**Required action**
From the entries below, please output exactly the lines starting at the one containing "You are a computer-use agent. Screen" and ending at the one containing "Collapse the components folder", both included.

(Collected data entries)
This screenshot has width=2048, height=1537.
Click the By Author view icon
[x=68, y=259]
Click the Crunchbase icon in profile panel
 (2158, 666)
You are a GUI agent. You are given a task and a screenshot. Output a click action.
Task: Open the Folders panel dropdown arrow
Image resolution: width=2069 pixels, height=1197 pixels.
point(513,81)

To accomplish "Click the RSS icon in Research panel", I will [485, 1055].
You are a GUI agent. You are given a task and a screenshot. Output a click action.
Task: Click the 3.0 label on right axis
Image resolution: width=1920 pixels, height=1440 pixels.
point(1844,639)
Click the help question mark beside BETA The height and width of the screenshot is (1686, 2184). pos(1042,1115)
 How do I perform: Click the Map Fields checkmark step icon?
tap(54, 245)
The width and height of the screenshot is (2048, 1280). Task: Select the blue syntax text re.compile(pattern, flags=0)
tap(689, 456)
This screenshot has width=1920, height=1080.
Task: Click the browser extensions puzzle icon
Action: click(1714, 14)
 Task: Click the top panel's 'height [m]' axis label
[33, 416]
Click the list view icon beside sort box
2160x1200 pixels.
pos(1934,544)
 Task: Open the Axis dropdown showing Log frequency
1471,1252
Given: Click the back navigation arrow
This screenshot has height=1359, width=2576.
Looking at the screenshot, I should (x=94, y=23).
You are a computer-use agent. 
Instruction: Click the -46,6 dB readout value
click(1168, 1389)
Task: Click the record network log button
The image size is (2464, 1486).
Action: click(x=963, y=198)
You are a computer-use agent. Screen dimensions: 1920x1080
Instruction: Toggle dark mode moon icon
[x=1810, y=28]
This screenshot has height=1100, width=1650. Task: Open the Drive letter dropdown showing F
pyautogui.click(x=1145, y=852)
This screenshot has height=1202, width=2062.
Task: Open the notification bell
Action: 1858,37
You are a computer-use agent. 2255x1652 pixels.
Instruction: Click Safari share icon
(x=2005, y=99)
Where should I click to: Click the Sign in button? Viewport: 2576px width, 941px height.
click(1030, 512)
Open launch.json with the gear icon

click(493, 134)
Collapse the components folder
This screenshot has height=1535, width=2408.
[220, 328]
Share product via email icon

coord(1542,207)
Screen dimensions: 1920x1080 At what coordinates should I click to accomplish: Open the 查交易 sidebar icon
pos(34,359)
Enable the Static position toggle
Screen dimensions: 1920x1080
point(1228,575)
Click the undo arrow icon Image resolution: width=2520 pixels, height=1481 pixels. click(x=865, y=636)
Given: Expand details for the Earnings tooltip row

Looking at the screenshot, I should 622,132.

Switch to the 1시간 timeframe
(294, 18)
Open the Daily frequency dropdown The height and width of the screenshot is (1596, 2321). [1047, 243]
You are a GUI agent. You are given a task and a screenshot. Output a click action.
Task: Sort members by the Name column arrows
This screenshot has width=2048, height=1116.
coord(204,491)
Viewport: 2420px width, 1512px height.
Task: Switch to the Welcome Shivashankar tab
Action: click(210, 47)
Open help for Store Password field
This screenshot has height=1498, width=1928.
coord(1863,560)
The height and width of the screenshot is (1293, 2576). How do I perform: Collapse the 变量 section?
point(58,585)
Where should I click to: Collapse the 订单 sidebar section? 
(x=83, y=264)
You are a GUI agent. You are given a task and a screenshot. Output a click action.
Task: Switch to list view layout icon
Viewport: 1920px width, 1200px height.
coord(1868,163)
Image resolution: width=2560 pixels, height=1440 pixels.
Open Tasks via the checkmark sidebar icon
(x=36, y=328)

**Response to the task**
You are a computer-use agent. Screen dimensions: 1920x1080
Instruction: Toggle dark mode moon icon
[x=1810, y=28]
This screenshot has height=1100, width=1650. Task: Open the Drive letter dropdown showing F
pyautogui.click(x=1145, y=852)
This screenshot has height=1202, width=2062.
Task: Open the notification bell
Action: 1858,37
You are a computer-use agent. 2255x1652 pixels.
Instruction: Click Safari share icon
(x=2005, y=99)
Where should I click to: Click the Sign in button? Viewport: 2576px width, 941px height.
click(1030, 512)
Open launch.json with the gear icon

click(493, 134)
Collapse the components folder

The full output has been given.